→ What is expected:
Print, word for word, the line containing "Open the Parisi orange bar pin" and all lines beneath it to the end of the entries below. Pictures do not belong in the copy.

== == ==

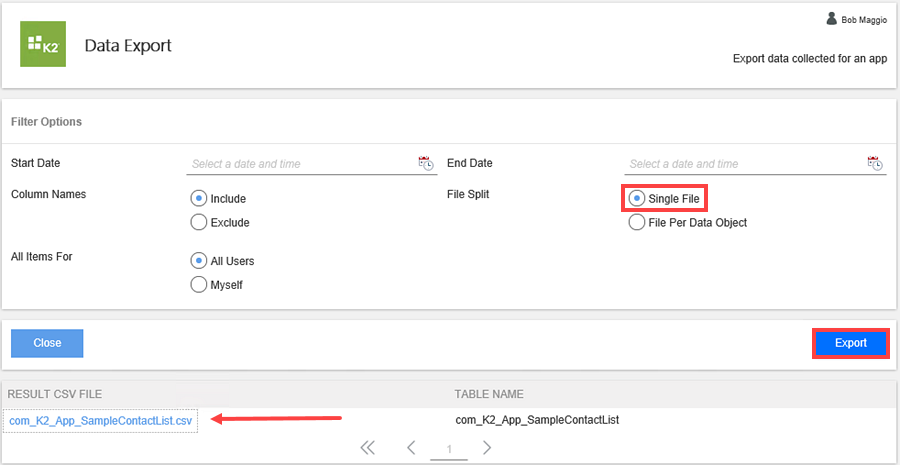
Task: Go to next results page
Action: point(487,448)
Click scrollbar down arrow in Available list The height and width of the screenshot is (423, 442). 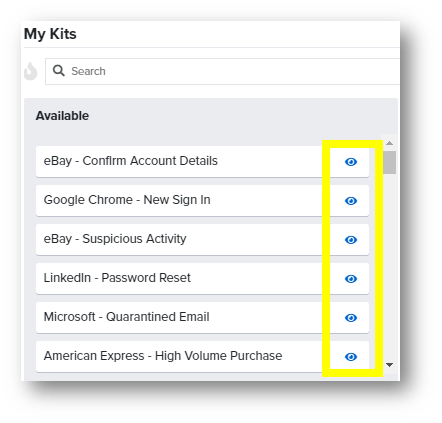(x=389, y=365)
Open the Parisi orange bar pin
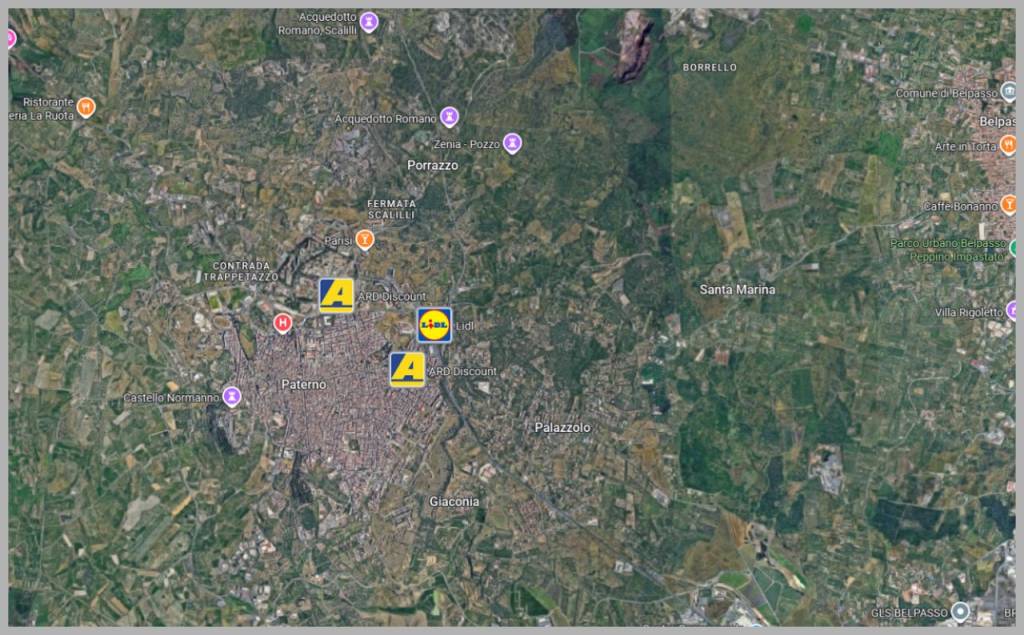The image size is (1024, 635). (365, 240)
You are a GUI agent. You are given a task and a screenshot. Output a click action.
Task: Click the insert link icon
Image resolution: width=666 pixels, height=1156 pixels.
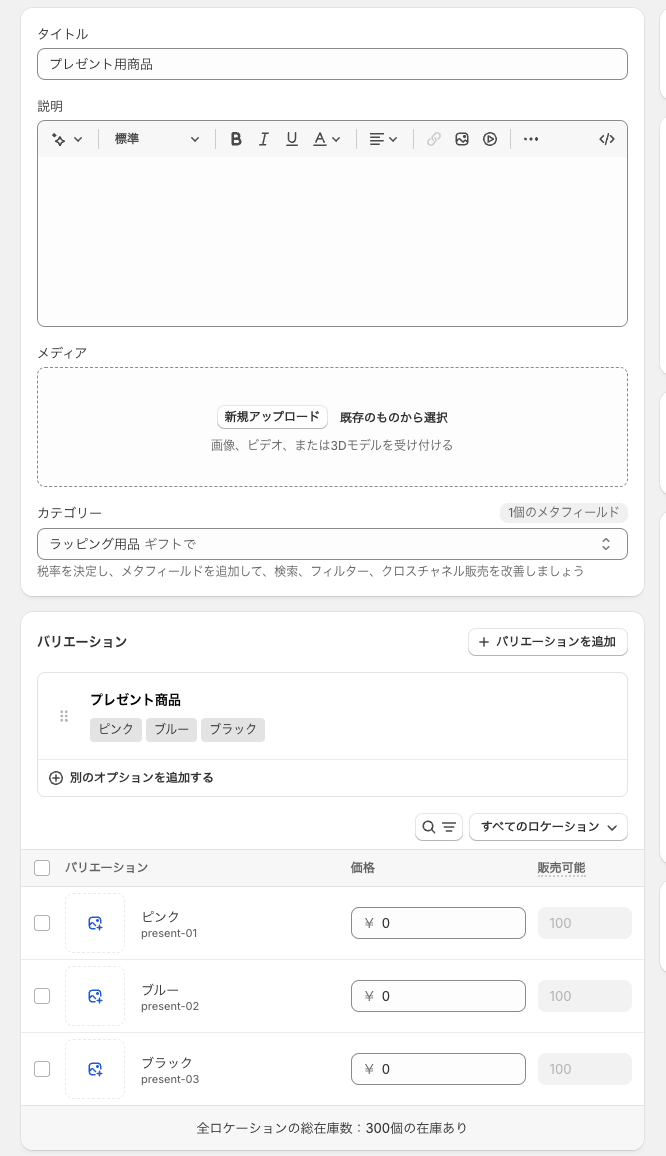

== == ==

→ Response for this exercise:
Open the Parisi orange bar pin
The image size is (1024, 635). (365, 240)
You are a GUI agent. You are given a task and a screenshot. Output a click action.
Task: Click the insert link icon
Image resolution: width=666 pixels, height=1156 pixels.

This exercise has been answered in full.